For married tax payers, this law test the home ownership of the buyer and his/her spouse. For example: if you have not owned a home in the last three years, but your spouse owned a principal residence, neither you or your spouse qualifies for the tax credit.
However, unmarried joint purchasers can allocate the credit amount to any buyer who qualifies as a first time home buyer.
Ownership of a vacation home or rental property does not qualify as a first time home buyer.
The tax credit is equal to 10 percent of the purchase price up to a maximum of $8,000 dollars.
The income limits for single tax payers is $75,000 and the limit for married tax payers is $150,000 filing a joint return.
This tax credit does not have to be repaid. You claim the tax credit on your Federal Income Tax return. Home buyers should complete IRS Form 5405 to determine their tax credit amount, and claim this amount on line 69 of their 1040 income tax return. No other forms or applications are required, and no approval is necessary.
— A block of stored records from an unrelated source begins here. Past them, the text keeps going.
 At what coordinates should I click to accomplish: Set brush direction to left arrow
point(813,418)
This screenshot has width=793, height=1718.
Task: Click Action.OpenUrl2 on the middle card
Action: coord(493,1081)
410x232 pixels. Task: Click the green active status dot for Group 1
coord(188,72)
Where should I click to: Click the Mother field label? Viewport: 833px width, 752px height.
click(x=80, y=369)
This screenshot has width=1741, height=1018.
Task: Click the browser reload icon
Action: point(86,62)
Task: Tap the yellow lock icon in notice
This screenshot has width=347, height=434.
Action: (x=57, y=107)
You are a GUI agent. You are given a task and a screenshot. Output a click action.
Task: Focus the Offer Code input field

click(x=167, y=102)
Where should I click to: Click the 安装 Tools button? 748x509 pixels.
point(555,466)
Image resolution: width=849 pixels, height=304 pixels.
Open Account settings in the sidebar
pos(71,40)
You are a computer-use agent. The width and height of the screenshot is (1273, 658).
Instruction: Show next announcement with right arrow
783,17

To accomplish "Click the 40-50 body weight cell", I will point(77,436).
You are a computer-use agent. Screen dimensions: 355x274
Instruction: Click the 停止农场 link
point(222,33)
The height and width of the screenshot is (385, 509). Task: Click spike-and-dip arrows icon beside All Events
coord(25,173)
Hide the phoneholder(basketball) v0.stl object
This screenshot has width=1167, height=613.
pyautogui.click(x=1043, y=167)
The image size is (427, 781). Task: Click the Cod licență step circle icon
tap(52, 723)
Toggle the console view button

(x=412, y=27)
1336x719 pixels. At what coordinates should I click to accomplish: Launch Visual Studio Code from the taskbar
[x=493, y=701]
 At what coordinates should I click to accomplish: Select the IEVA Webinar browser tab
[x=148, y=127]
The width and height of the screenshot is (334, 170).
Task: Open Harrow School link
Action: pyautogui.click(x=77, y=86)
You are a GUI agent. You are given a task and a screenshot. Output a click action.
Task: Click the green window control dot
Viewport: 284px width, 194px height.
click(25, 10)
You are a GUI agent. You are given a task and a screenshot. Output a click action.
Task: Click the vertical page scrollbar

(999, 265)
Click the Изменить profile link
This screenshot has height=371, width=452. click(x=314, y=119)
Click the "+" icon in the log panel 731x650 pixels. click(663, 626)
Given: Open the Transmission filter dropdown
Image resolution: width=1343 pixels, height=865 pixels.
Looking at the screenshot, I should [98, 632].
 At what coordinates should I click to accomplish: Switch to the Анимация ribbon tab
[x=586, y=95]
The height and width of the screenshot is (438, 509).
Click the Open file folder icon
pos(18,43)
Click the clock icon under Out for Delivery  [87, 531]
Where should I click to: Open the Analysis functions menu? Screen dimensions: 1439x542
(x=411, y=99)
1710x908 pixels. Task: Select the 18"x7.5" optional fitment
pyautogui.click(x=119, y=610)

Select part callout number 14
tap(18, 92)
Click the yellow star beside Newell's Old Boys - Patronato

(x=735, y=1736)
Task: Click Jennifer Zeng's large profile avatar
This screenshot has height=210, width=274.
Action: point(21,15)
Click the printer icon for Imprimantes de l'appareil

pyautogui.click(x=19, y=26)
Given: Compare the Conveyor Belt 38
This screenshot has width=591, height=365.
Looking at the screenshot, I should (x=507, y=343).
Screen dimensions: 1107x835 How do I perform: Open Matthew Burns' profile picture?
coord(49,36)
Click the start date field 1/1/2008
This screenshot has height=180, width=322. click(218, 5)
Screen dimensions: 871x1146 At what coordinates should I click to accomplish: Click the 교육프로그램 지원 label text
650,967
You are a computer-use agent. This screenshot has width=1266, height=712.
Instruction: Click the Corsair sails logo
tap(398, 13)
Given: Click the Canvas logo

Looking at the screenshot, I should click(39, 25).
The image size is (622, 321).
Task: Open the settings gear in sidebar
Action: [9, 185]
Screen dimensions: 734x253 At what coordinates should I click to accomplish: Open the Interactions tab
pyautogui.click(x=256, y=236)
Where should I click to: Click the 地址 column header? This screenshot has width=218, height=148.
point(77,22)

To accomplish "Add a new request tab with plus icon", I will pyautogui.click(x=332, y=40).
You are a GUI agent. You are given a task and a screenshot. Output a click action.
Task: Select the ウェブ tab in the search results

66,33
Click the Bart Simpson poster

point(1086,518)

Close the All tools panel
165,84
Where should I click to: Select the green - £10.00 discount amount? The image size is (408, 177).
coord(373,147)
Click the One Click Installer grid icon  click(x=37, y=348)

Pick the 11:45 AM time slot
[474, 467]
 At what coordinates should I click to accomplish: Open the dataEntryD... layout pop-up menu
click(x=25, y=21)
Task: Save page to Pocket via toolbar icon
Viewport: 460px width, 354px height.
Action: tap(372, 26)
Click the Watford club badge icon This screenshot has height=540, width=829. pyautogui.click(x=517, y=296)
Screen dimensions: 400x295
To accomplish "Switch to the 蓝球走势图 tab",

Any home that will be used as a principal residence will qualify for the credit. The tax credit is refundable, which involves the government sending the tax payer a check for a portion or maybe all of the refundable tax credit.
For qualified veterans 100 percent financing is available through VA Guaranteed Loan Program. Veterans with 100 percent disabilities, certified by the Veterans Administration as service connected are eligible for property exempt status in the State of Oklahoma.
As a military retiree, dedicated to the military personnel and their families, I urge you to contact Coleman White@Jimbigelow.com for all your real estate needs.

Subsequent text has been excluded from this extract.